In the first part of the problem, the second character simply tells us what figure we should play (X = Rock
, Y = Paper
, Z = Scissors
). In the second part of the problem, this character actually tells us the result we are trying to achieve - X = Loss
, Y = Draw
, Z = Win
.
In both cases, our final solution is to calculate our total score over all the rounds, tabulated as follows:
- 6 points are given for a win, 3 for a draw, and 0 for a loss.
- Then we get a certain number of points for the figure we played - 1 for Rock, 2 for Paper, and 3 for Scissors.
So for part 1, the simple 3-line inputs gives the following results:
Round 1: Play paper (2 points) against rock. Win (6 points)

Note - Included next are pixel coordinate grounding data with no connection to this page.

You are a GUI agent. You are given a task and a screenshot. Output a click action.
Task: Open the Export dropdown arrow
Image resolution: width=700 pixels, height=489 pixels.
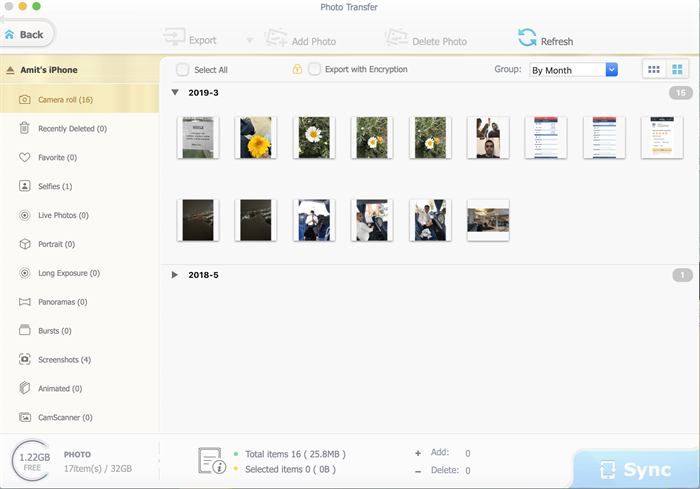tap(249, 41)
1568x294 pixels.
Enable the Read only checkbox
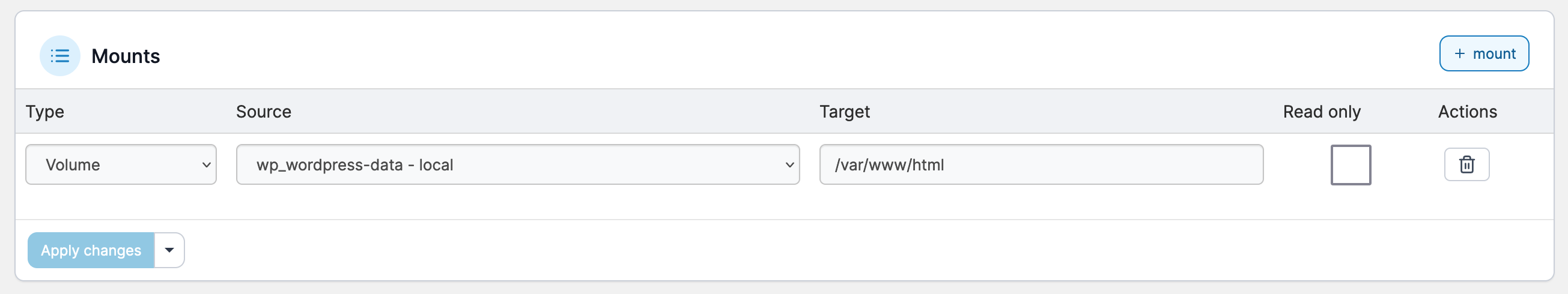click(x=1350, y=164)
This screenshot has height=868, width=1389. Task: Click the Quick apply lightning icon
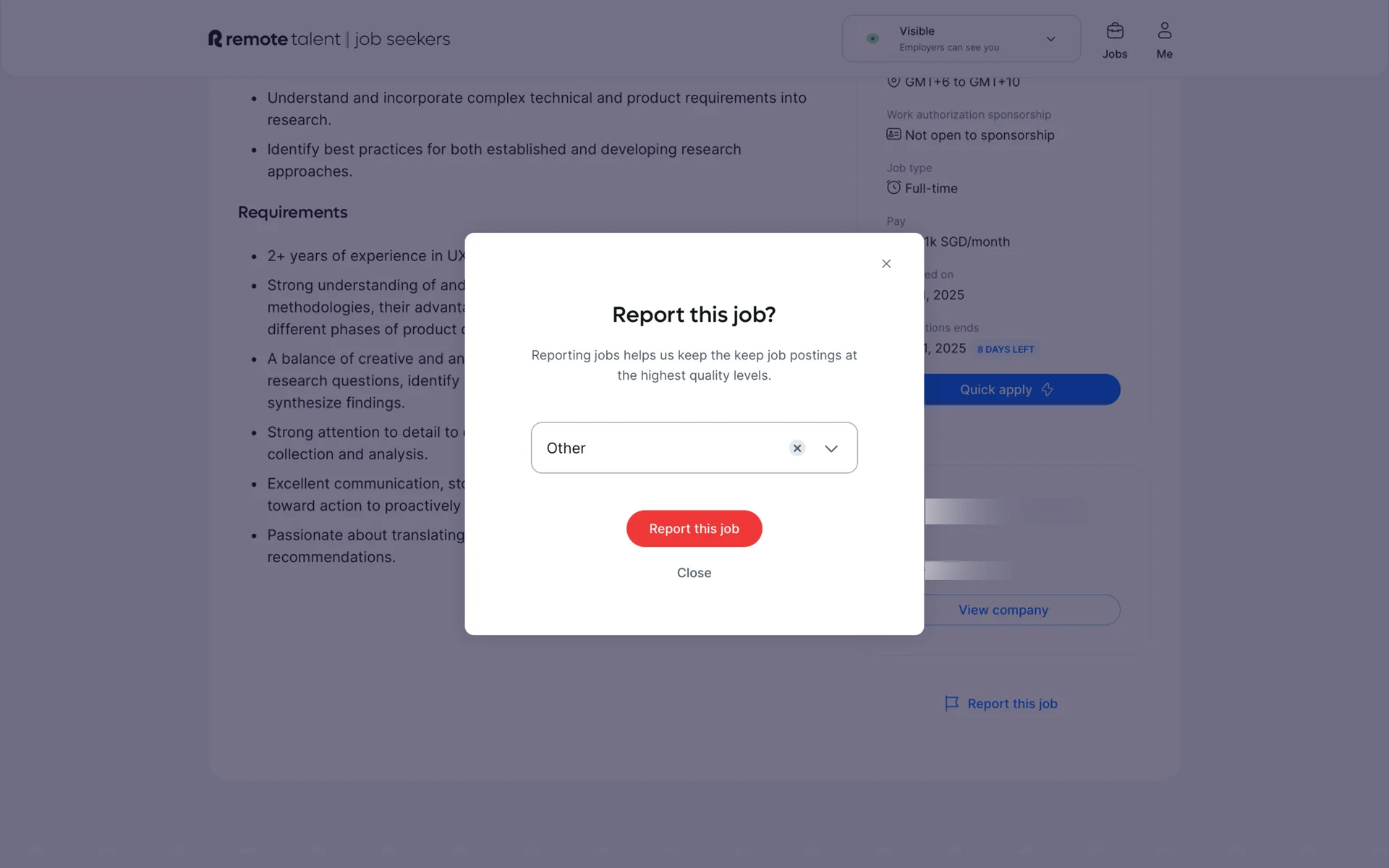click(x=1047, y=389)
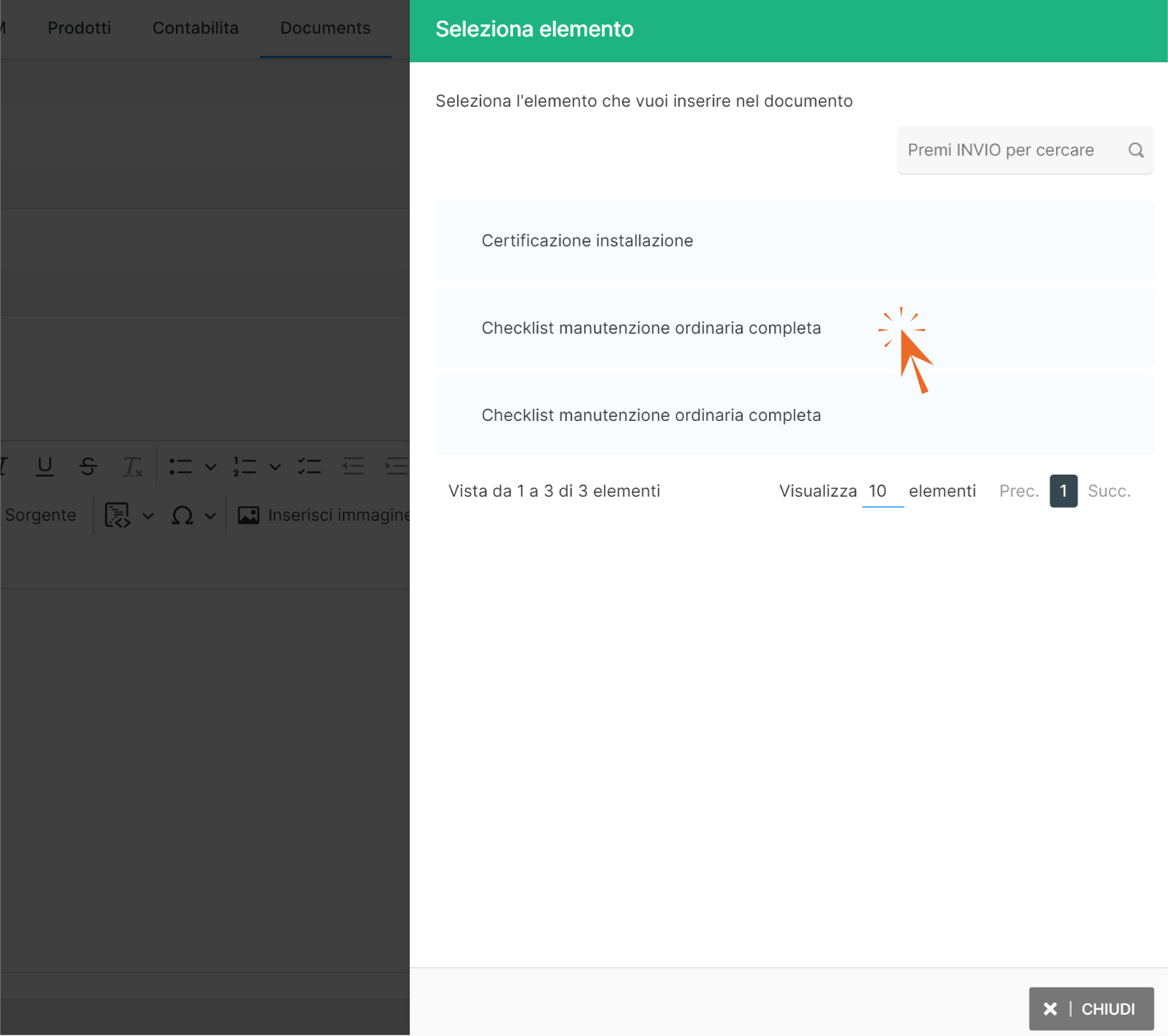Select page 1 in pagination
Viewport: 1168px width, 1036px height.
[x=1063, y=491]
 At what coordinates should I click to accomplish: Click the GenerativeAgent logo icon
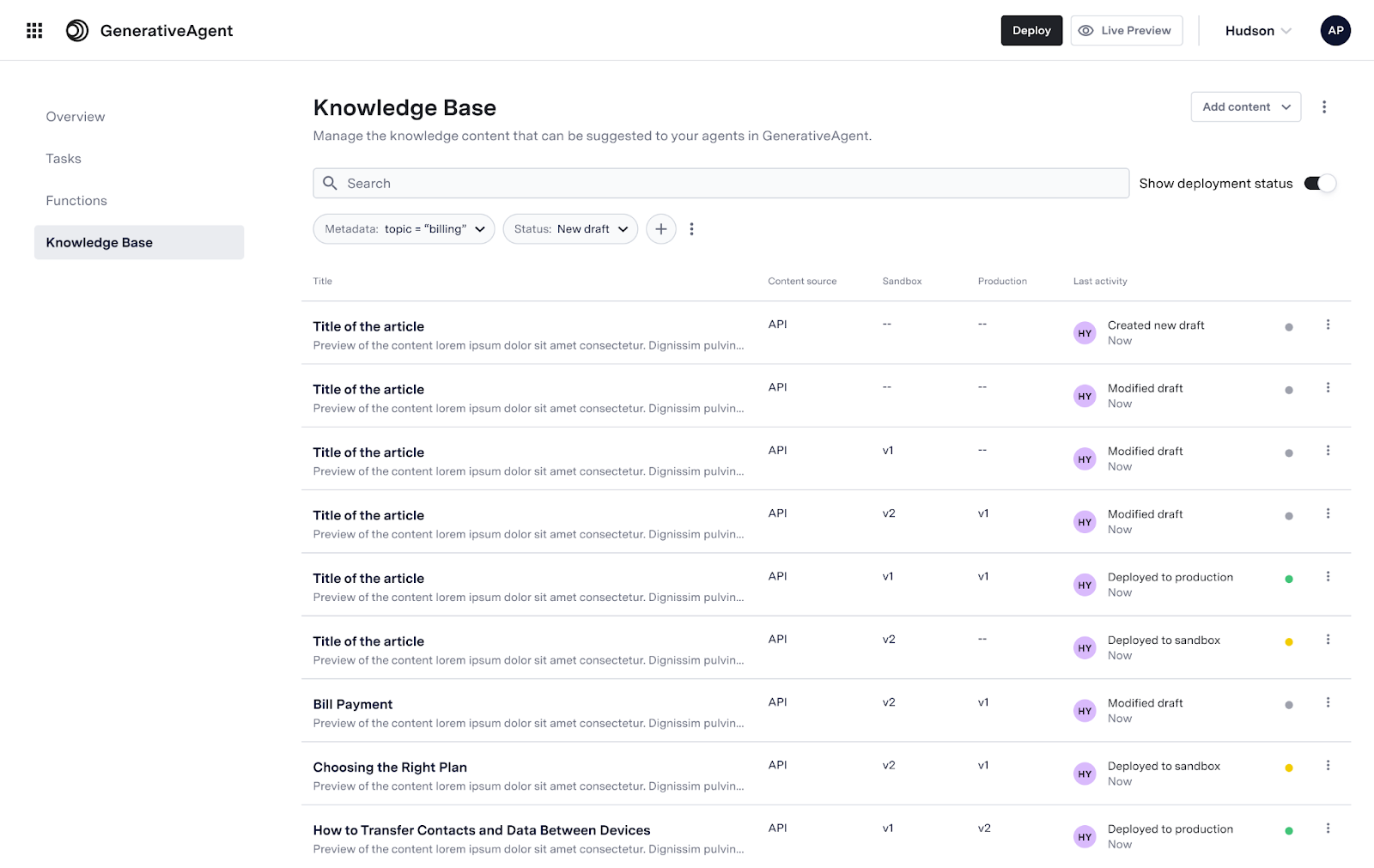click(x=77, y=31)
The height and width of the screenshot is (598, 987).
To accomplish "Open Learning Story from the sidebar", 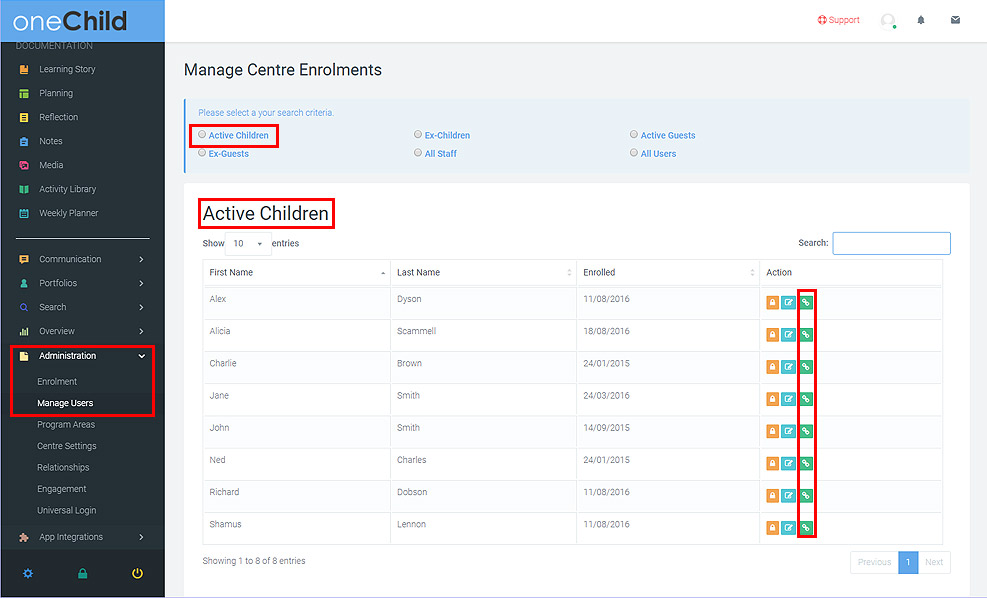I will 67,69.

Round 2: Play rock (1 point) against paper. Lose (0 points)
Round 3: Play scissors (3 points) against scissors. Draw (3 points)
Adding up all the points gives a total of 15.
For part 2, we get the following sequence by trying to match the results:
Round 1: Draw (3 points) against rock by playing rock (1 point)
Round 2: Lose (0 points) against paper by playing rock (1 point)
Round 3: Win (6 points) against scissors by playing rock (1 point)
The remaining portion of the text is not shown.